Around 10 am the four of us took a drive into Burra to have a look around. The other three visited the bakery while I tried to contact VAST to switch our service to SA programmes. Finally, after waiting on the line for ages, I hung up and emailed them instead, receiving a reply before we heft Burra, that it had been done. I also posted a birthday gift for a friend and bought and posted the two grandchildren a postcard of Burra. Frustratingly I forgot to buy an A4 notebook which I feel the need to use as a journal with in depth notes of our travels. While I can do it on the laptop, in times when we aren’t powered and the weather is overcast or wet, especially for days, I prefer to conserve the use and have the power there for other uses, primarily the TV. I can always write up the blog when we get to powered sites.
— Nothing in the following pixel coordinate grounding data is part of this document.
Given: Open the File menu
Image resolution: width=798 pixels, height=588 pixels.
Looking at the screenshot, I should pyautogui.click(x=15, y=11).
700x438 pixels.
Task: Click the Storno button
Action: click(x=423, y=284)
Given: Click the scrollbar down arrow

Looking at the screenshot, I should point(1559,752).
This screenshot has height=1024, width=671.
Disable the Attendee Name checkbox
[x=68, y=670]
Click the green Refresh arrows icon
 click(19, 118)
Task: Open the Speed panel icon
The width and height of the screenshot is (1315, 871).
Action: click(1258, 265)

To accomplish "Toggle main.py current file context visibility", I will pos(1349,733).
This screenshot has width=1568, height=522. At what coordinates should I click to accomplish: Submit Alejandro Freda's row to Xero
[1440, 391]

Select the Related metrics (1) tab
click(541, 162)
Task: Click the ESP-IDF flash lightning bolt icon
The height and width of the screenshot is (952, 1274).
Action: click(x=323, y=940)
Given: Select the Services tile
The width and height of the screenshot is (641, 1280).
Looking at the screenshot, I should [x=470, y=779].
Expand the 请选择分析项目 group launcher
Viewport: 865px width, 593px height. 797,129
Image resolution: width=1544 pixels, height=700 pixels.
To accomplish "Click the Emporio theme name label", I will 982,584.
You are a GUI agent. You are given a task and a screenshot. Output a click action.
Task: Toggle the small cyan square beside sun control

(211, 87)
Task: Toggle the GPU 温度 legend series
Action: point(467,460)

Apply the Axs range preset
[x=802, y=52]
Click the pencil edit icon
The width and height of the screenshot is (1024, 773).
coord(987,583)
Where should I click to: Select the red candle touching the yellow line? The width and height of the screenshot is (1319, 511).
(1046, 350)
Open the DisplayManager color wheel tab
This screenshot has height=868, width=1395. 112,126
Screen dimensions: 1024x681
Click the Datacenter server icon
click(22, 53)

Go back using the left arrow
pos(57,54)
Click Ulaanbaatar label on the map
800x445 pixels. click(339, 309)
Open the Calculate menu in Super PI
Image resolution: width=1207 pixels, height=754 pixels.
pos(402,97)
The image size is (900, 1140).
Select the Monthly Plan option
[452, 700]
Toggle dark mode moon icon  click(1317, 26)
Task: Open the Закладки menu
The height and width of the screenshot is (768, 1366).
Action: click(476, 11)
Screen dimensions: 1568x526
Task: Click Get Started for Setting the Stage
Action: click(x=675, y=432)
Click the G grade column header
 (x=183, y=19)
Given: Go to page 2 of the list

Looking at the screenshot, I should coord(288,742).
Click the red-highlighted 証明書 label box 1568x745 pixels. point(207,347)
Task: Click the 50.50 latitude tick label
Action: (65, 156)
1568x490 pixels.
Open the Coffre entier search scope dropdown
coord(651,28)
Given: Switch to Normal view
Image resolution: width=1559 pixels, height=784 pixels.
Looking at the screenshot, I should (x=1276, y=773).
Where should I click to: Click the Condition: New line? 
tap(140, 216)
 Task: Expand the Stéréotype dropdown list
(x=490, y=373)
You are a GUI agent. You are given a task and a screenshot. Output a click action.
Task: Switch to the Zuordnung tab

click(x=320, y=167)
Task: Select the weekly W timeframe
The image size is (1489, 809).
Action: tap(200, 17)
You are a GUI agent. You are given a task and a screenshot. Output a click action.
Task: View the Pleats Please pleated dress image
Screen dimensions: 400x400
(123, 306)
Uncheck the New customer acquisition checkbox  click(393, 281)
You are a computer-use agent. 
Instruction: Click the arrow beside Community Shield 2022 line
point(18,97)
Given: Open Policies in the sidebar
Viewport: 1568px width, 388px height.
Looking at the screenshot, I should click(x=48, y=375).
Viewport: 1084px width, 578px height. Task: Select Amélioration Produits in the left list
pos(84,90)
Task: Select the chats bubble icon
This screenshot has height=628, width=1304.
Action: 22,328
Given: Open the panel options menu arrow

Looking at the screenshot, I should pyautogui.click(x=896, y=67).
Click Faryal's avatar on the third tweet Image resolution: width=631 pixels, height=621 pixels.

I will have to remember when we are in Port Augusta on Monday.
During the afternoon Judy and I took a short walk up the hill in misty rain to a group of old abandoned buildings: a farm house residence, and assorted ourbuildings. The gate was wired shut but being farm girls (about 60 years ago) we climbed over the top and wandered around, taking photographs. They were fascinating, the residence once must have been very grand, with painted ‘frames’ around each window. Out the back, past the stone tank, there was a long thatched roof building, maybe a stable, now in a state of disrepair, with the roof collapsing, and behind the house an underground storage room or maybe cellar. I wished I had taken my Nikon camera instead of the phone but had to make do.
The remainder of the afternoon was passed with a get together like the previous day outide our van in the shelter of the shade cloth walled awning, the other having a drink and me a coffee, before retiring to our vans. I used the gas cooker outdoors to cook sausages to have with our vegetable mash and we ate outside. For some reason already this trip, John is happy to eat and sit outside more..something which makes me happy. He has already remarked that this is a great van.
After our showers and washing up, he was also happy to be able to watch a few hours of football. I went to sleep with earplugs in place after reading for a while, so it didn’t disturb me.

Saturday 18th April.
The salubrious Iron Knob was our destination today..a ghost town of old derelict buildings, vehicles and I suspect people, and a really interesting place. We had stayed overnight there two years ago on our way to the West and knew it had a large flat place to park for a few days, a toilet dump and flushing toilets and we could use us to wait until we had the BT 50 serviced in Port Augusta on Monday.
When we pulled in to a service station to fill up with diesel in SouthernPort Augusta, John noticed that the stone stomper had sustained some damage at the rear, underneath the front of the van. We parked off to the side and he found that one of the small bolts attaching it to the van had sheared off and consequently it had dropped and been dragging on the road surface…which had rubbed a longish tear where the mesh joins vinyl surrounds housing the bungee cords. He luckily carries spares of bolts and within 10 minutes had replaced it, but it required taping together in Iron Knob and we will have a look at it when we reach Streaky Bay and decide whether we will have to freight it back to Christian to repair while we cross the Nullarbor on the sealed road, as we will need it in WA later in the trip.
We were happy to see that Knobbies rest area was largely vacant when we pulled in and parked and half an hour later Judy and Barry were able to park alongside. Alas there was no water tap, apart from one on the tank, and near the toilet dump without a normal tap on top (unable to be used without a 4 way tap connector which we have and will use as we leave on Monday). John had no choice than to fill the 20 litre jerry can a few times and then decant it into the van’s tanks.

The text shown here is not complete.